— Start of DATA SHOWN —
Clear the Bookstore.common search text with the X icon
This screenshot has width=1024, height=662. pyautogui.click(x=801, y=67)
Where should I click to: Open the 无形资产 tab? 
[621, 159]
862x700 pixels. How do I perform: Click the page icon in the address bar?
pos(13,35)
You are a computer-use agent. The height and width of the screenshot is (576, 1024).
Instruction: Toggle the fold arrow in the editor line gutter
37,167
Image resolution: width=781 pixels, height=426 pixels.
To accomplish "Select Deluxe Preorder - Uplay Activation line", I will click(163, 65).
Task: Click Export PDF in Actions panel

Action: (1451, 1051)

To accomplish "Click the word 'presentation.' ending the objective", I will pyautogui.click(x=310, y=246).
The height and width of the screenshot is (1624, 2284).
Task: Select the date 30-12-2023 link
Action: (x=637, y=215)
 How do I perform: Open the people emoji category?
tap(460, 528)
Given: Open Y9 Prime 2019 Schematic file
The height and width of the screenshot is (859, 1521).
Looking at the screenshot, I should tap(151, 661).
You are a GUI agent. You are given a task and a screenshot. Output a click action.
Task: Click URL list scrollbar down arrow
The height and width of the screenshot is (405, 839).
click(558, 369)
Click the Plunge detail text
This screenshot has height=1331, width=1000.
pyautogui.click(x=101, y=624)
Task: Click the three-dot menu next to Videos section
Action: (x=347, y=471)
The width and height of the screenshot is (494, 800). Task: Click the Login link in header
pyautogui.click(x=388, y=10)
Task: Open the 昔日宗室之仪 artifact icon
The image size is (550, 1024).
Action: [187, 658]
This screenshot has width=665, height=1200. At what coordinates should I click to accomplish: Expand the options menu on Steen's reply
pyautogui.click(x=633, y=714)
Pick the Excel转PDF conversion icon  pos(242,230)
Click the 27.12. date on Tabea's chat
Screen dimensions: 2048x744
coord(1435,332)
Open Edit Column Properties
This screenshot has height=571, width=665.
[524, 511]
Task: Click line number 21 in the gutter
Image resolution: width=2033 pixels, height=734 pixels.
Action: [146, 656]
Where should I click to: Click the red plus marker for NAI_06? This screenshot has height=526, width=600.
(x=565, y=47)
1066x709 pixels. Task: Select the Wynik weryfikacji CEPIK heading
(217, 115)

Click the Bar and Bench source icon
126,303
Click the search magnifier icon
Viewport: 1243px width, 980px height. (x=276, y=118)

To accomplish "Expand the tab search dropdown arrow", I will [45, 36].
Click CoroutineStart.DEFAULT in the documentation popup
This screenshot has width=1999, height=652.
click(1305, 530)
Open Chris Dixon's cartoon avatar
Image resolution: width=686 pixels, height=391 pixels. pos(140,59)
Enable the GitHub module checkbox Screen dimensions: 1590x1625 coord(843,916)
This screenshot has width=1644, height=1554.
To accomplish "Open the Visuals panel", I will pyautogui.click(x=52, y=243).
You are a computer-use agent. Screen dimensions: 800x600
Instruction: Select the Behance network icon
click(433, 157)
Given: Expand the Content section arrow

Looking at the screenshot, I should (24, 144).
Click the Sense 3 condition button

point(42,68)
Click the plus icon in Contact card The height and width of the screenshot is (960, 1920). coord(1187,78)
— End of DATA SHOWN —
# PROBLEM DESCRIPTION:
Switch every "Instruction" in the lines above to "Command" and leave everything else unchanged.

# RESULT OF THE TASK:
Clear the Bookstore.common search text with the X icon
This screenshot has width=1024, height=662. pyautogui.click(x=801, y=67)
Where should I click to: Open the 无形资产 tab? 
[621, 159]
862x700 pixels. How do I perform: Click the page icon in the address bar?
pos(13,35)
You are a computer-use agent. The height and width of the screenshot is (576, 1024).
Command: Toggle the fold arrow in the editor line gutter
37,167
Image resolution: width=781 pixels, height=426 pixels.
To accomplish "Select Deluxe Preorder - Uplay Activation line", I will click(163, 65).
Task: Click Export PDF in Actions panel

Action: (1451, 1051)

To accomplish "Click the word 'presentation.' ending the objective", I will pyautogui.click(x=310, y=246).
The height and width of the screenshot is (1624, 2284).
Task: Select the date 30-12-2023 link
Action: (x=637, y=215)
 How do I perform: Open the people emoji category?
tap(460, 528)
Given: Open Y9 Prime 2019 Schematic file
The height and width of the screenshot is (859, 1521).
Looking at the screenshot, I should tap(151, 661).
You are a GUI agent. You are given a task and a screenshot. Output a click action.
Task: Click URL list scrollbar down arrow
The height and width of the screenshot is (405, 839).
click(558, 369)
Click the Plunge detail text
This screenshot has height=1331, width=1000.
pyautogui.click(x=101, y=624)
Task: Click the three-dot menu next to Videos section
Action: (x=347, y=471)
The width and height of the screenshot is (494, 800). Task: Click the Login link in header
pyautogui.click(x=388, y=10)
Task: Open the 昔日宗室之仪 artifact icon
The image size is (550, 1024).
Action: [187, 658]
This screenshot has width=665, height=1200. At what coordinates should I click to accomplish: Expand the options menu on Steen's reply
pyautogui.click(x=633, y=714)
Pick the Excel转PDF conversion icon  pos(242,230)
Click the 27.12. date on Tabea's chat
Screen dimensions: 2048x744
coord(1435,332)
Open Edit Column Properties
This screenshot has height=571, width=665.
[524, 511]
Task: Click line number 21 in the gutter
Image resolution: width=2033 pixels, height=734 pixels.
Action: [146, 656]
Where should I click to: Click the red plus marker for NAI_06? This screenshot has height=526, width=600.
(x=565, y=47)
1066x709 pixels. Task: Select the Wynik weryfikacji CEPIK heading
(217, 115)

Click the Bar and Bench source icon
126,303
Click the search magnifier icon
Viewport: 1243px width, 980px height. (x=276, y=118)

To accomplish "Expand the tab search dropdown arrow", I will [45, 36].
Click CoroutineStart.DEFAULT in the documentation popup
This screenshot has width=1999, height=652.
click(1305, 530)
Open Chris Dixon's cartoon avatar
Image resolution: width=686 pixels, height=391 pixels. pos(140,59)
Enable the GitHub module checkbox Screen dimensions: 1590x1625 coord(843,916)
This screenshot has width=1644, height=1554.
To accomplish "Open the Visuals panel", I will pyautogui.click(x=52, y=243).
You are a computer-use agent. Screen dimensions: 800x600
Command: Select the Behance network icon
click(433, 157)
Given: Expand the Content section arrow

Looking at the screenshot, I should (24, 144).
Click the Sense 3 condition button

point(42,68)
Click the plus icon in Contact card The height and width of the screenshot is (960, 1920). coord(1187,78)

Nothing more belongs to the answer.